Barnett Newman
Here III, 1965-1966
Stainless and Cor-Ten steel
123 7/8 x 23 1/2 x 18 5/8 in. (314.6 x 59.7 x 47.3 cm.)
Raymond and Patsy Nasher Collection, Nasher Sculpture Center, Dallas, TX
Newman is best known as a painter of abstract compositions organized around a central stripe, or “zip,” a word the artist preferred as a way to suggest the energy with which these mostly vertical bands coursed through his work. Newman insisted that his zips created, rather than divided, space, and that viewers before his canvases would be made intensely aware of their place before his works. Newman’s Here sculptures gave three-dimensional physicality to his zips. The stainless steel shaft appears to rest lightly on its rough Cor-Ten steel base, held in place by a carefully drawn weld: its polished glow and the slight reveal where it rests on the floor create the sensation of an object that is at once solid yet pulses with energy.

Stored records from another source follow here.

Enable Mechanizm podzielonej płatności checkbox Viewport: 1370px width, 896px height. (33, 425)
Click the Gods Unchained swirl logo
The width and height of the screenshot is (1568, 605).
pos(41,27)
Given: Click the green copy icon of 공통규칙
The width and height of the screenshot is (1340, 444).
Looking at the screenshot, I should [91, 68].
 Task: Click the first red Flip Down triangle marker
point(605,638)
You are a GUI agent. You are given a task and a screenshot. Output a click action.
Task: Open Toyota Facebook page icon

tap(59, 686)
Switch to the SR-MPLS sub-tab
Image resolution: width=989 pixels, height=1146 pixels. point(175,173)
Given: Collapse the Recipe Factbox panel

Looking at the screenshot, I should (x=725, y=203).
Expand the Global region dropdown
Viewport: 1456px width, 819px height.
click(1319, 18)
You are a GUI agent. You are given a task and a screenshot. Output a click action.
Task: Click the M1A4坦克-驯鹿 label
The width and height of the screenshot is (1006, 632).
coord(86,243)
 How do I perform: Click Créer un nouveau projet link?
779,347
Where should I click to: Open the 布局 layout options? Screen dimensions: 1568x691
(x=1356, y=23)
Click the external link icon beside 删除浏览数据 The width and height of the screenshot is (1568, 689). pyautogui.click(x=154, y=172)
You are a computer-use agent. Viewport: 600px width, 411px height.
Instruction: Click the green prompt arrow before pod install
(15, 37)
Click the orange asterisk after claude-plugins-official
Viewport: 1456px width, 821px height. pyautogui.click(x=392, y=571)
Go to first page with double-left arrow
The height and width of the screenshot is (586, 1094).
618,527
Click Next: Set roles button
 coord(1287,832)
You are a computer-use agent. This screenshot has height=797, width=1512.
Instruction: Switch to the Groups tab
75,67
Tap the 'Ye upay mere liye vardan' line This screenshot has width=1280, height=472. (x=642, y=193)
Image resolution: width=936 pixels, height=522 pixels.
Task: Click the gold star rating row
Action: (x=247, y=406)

Newman’s emphasis on place, wholeness, and the experience of the viewer made him an important figure for artists of the 1960s. Serra found him challenging and ultimately important to his own interests:
I’ll tell you who I had a hard time seeing: I didn’t understand Barnett Newman. I could read [Philip] Guston easily, I could read [Willem] de Kooning easily, but I had no insight into Newman. I didn’t understand the vertical breaks in Newman, the passage of time in Newman, the separation of space in Newman. I don’t think it was until the second Newman show at the Modern, when the Stations of the Cross series was shown—that’s when I got it.
Exhibition:
Foundations: Richard Serra
January 28 - April 23, 2017
In conjunction with the exhibition Richard Serra: Prints the Nasher Sculpture Center’s curators have chosen works from the Nasher Collection that provide context for better understanding Serra’s work. The sculptures span decades, from the experiments of Pablo Picasso, Constantin Brancusi, and Henri Matisse in the first years of the twentieth century to works by Serra’s near-contemporaries Jasper Johns, Ellsworth Kelly, and Richard Long.